#### [TASK OBJECTIVE]
Copy out all of the entries exactly as they appear.

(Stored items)
= Beginning of Section =

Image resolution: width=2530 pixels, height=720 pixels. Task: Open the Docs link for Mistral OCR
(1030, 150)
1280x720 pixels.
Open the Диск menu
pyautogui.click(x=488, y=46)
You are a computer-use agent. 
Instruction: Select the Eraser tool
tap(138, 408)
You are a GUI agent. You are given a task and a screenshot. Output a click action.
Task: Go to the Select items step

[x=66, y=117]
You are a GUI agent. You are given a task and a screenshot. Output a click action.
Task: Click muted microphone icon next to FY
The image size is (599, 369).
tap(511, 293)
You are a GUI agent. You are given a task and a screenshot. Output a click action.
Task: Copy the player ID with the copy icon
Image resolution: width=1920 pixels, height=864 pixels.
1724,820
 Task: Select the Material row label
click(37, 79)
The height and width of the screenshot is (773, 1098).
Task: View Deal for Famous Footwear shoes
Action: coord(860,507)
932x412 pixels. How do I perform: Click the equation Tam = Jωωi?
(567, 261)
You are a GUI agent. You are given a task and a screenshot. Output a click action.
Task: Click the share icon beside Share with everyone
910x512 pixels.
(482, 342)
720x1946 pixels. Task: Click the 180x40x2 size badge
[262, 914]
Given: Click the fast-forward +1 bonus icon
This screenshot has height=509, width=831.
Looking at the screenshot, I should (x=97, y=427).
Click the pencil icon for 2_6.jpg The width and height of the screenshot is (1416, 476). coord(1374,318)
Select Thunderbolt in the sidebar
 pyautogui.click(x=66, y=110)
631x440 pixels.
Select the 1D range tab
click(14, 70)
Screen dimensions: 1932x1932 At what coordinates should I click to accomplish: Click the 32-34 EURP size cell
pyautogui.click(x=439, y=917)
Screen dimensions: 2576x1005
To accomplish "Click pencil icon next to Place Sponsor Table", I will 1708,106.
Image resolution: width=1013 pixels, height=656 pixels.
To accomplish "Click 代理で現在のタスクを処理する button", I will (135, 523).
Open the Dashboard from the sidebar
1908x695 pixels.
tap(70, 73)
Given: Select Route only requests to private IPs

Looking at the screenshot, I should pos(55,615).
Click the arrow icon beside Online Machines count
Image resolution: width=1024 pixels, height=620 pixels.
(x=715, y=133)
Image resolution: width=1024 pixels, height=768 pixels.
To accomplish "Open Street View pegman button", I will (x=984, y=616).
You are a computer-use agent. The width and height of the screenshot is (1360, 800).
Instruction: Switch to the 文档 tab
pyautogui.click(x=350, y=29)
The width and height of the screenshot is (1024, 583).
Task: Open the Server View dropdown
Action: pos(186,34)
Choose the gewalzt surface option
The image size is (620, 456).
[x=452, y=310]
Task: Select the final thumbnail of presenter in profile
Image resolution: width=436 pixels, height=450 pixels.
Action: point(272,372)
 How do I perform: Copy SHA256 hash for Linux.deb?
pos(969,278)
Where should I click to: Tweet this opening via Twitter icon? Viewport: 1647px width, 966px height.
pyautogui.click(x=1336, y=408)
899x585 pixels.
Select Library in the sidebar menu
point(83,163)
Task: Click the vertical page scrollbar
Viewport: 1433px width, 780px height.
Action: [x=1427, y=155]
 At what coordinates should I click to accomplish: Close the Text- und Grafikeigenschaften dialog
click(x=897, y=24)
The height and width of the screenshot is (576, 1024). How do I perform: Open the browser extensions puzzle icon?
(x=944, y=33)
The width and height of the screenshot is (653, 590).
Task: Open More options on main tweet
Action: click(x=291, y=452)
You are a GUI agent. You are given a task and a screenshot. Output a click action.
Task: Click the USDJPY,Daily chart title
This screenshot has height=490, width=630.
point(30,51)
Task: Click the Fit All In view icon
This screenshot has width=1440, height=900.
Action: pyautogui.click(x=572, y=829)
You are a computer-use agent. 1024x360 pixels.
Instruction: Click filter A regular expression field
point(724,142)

= End of Section =

#### [SOLUTION TO THIS TASK]
Image resolution: width=2530 pixels, height=720 pixels. Task: Open the Docs link for Mistral OCR
(1030, 150)
1280x720 pixels.
Open the Диск menu
pyautogui.click(x=488, y=46)
You are a computer-use agent. 
Instruction: Select the Eraser tool
tap(138, 408)
You are a GUI agent. You are given a task and a screenshot. Output a click action.
Task: Go to the Select items step

[x=66, y=117]
You are a GUI agent. You are given a task and a screenshot. Output a click action.
Task: Click muted microphone icon next to FY
The image size is (599, 369).
tap(511, 293)
You are a GUI agent. You are given a task and a screenshot. Output a click action.
Task: Copy the player ID with the copy icon
Image resolution: width=1920 pixels, height=864 pixels.
1724,820
 Task: Select the Material row label
click(37, 79)
The height and width of the screenshot is (773, 1098).
Task: View Deal for Famous Footwear shoes
Action: coord(860,507)
932x412 pixels. How do I perform: Click the equation Tam = Jωωi?
(567, 261)
You are a GUI agent. You are given a task and a screenshot. Output a click action.
Task: Click the share icon beside Share with everyone
910x512 pixels.
(482, 342)
720x1946 pixels. Task: Click the 180x40x2 size badge
[262, 914]
Given: Click the fast-forward +1 bonus icon
This screenshot has height=509, width=831.
Looking at the screenshot, I should (x=97, y=427).
Click the pencil icon for 2_6.jpg The width and height of the screenshot is (1416, 476). coord(1374,318)
Select Thunderbolt in the sidebar
 pyautogui.click(x=66, y=110)
631x440 pixels.
Select the 1D range tab
click(14, 70)
Screen dimensions: 1932x1932 At what coordinates should I click to accomplish: Click the 32-34 EURP size cell
pyautogui.click(x=439, y=917)
Screen dimensions: 2576x1005
To accomplish "Click pencil icon next to Place Sponsor Table", I will 1708,106.
Image resolution: width=1013 pixels, height=656 pixels.
To accomplish "Click 代理で現在のタスクを処理する button", I will (135, 523).
Open the Dashboard from the sidebar
1908x695 pixels.
tap(70, 73)
Given: Select Route only requests to private IPs

Looking at the screenshot, I should pos(55,615).
Click the arrow icon beside Online Machines count
Image resolution: width=1024 pixels, height=620 pixels.
(x=715, y=133)
Image resolution: width=1024 pixels, height=768 pixels.
To accomplish "Open Street View pegman button", I will (x=984, y=616).
You are a computer-use agent. The width and height of the screenshot is (1360, 800).
Instruction: Switch to the 文档 tab
pyautogui.click(x=350, y=29)
The width and height of the screenshot is (1024, 583).
Task: Open the Server View dropdown
Action: pos(186,34)
Choose the gewalzt surface option
The image size is (620, 456).
[x=452, y=310]
Task: Select the final thumbnail of presenter in profile
Image resolution: width=436 pixels, height=450 pixels.
Action: point(272,372)
 How do I perform: Copy SHA256 hash for Linux.deb?
pos(969,278)
Where should I click to: Tweet this opening via Twitter icon? Viewport: 1647px width, 966px height.
pyautogui.click(x=1336, y=408)
899x585 pixels.
Select Library in the sidebar menu
point(83,163)
Task: Click the vertical page scrollbar
Viewport: 1433px width, 780px height.
Action: [x=1427, y=155]
 At what coordinates should I click to accomplish: Close the Text- und Grafikeigenschaften dialog
click(x=897, y=24)
The height and width of the screenshot is (576, 1024). How do I perform: Open the browser extensions puzzle icon?
(x=944, y=33)
The width and height of the screenshot is (653, 590).
Task: Open More options on main tweet
Action: click(x=291, y=452)
You are a GUI agent. You are given a task and a screenshot. Output a click action.
Task: Click the USDJPY,Daily chart title
This screenshot has height=490, width=630.
point(30,51)
Task: Click the Fit All In view icon
This screenshot has width=1440, height=900.
Action: pyautogui.click(x=572, y=829)
You are a computer-use agent. 1024x360 pixels.
Instruction: Click filter A regular expression field
point(724,142)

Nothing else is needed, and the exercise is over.